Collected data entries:
▬▬▬

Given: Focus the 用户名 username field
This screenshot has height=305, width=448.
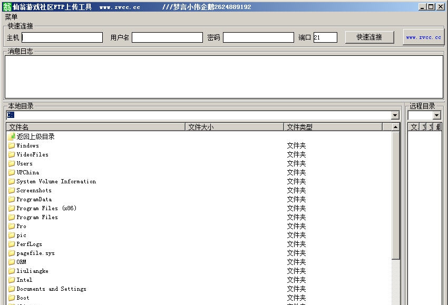Looking at the screenshot, I should (x=167, y=37).
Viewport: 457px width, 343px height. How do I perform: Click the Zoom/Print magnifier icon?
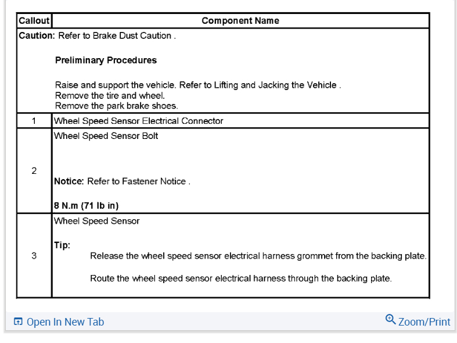pyautogui.click(x=390, y=319)
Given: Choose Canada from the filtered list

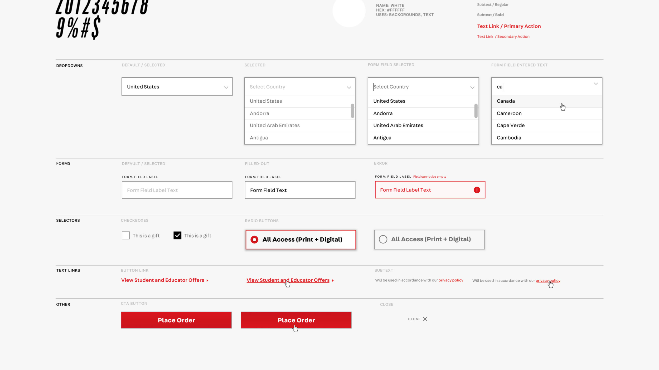Looking at the screenshot, I should point(506,101).
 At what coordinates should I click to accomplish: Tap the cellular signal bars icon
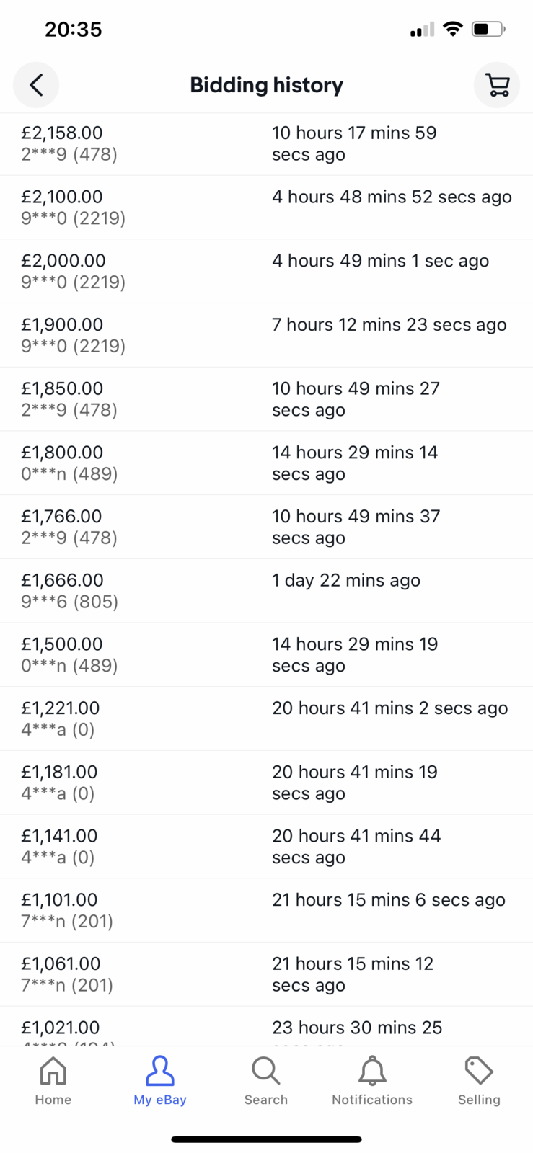point(422,29)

▬▬▬

> **Work to complete**: Every entry above needs to be copied exactly, apart from its pictures.

> **Answer box**:
Given: Focus the 用户名 username field
This screenshot has height=305, width=448.
Looking at the screenshot, I should (x=167, y=37).
Viewport: 457px width, 343px height. How do I perform: Click the Zoom/Print magnifier icon?
pyautogui.click(x=390, y=319)
Given: Choose Canada from the filtered list

Looking at the screenshot, I should point(506,101).
 At what coordinates should I click to accomplish: Tap the cellular signal bars icon
point(422,29)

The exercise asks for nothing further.